Campbell gained control of the city at the cost to his forces of seven killed and seventeen wounded; including the four men killed and five wounded during preliminary skirmishing. Campbell took 453 prisoners, and there were at least 83 dead and 11 wounded from Howe's forces. The number of men who drowned during the retreat has been estimated at about 30. When Howe's retreat ended at Purrysburg, South Carolina he had 342 men left, less than half his original army. Howe would receive much of the blame for the disaster, with William Moultrie arguing that he should have either disputed the landing site in force or retreated without battle to keep his army intact. He was exonerated in a court martial that inquired into the event, but the tribunal pointed out that Howe should have made a stand at the bluffs or more directly opposed the landing.

Prevost arrived from East Florida in mid-January and soon sent Campbell with 1,000 men to take Augusta. Campbell occupied the frontier town against minimal opposition, but by then General Lincoln had begun to rally support in South Carolina to oppose the British. Campbell abandoned Augusta on February 14, the same day a Loyalist force en route to meet him was defeated in the Battle of Kettle Creek. Although American forces were defeated by the British at the Battle of Brier Creek on March 3, the Georgia backcountry remained in their hands.

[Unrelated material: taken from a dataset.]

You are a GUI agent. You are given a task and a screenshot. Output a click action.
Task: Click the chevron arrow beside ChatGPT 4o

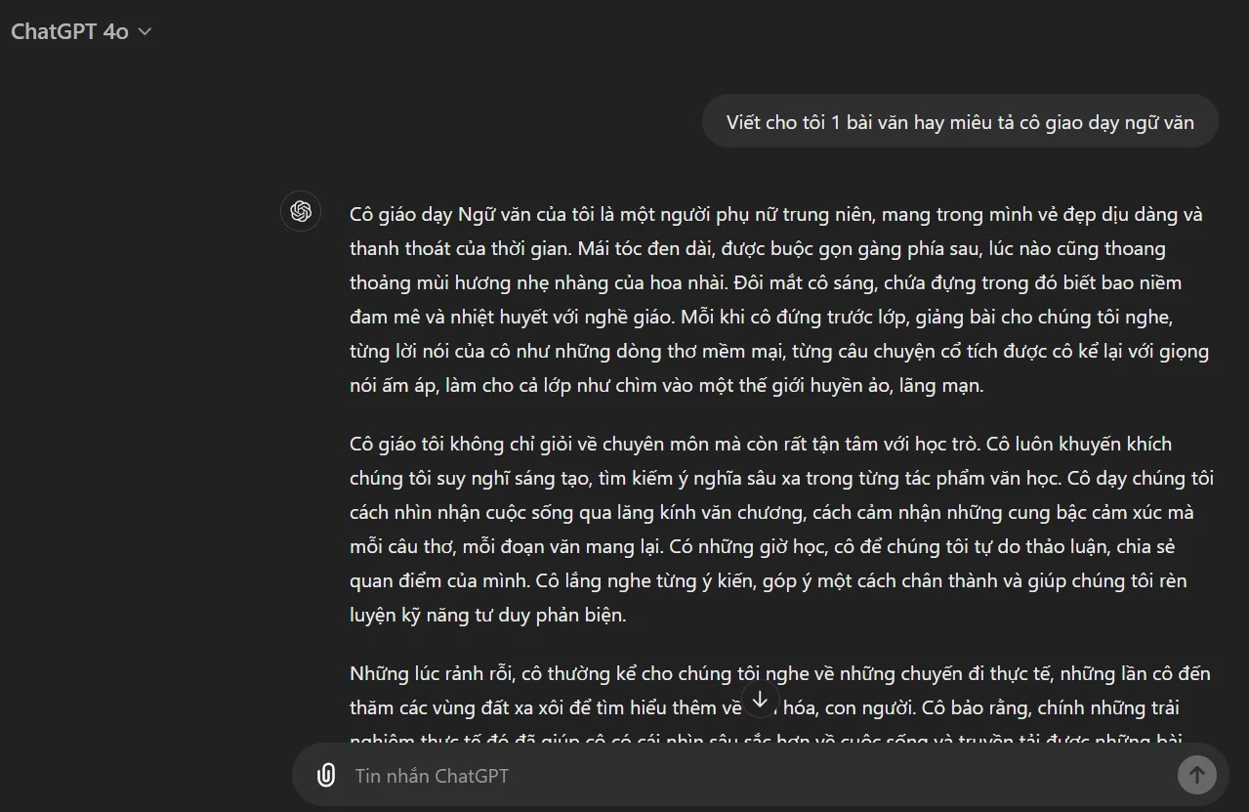[146, 32]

Campbell wrote that he would be "the first British officer to [rend] a star and stripe from the flag of Congress." Savannah was used as a base to conduct coastal raids which targeted areas from Charleston, South Carolina to the Florida coast. In the fall of 1779, a combined French and American siege to recapture Savannah failed and suffered significant casualties. Control of Georgia was formally returned to its royal governor, James Wright, in July 1779, but the backcountry would not come under British control until after the 1780 Siege of Charleston. American forces recaptured Augusta in 1781, but Savannah remained in British hands until 11 July 1782.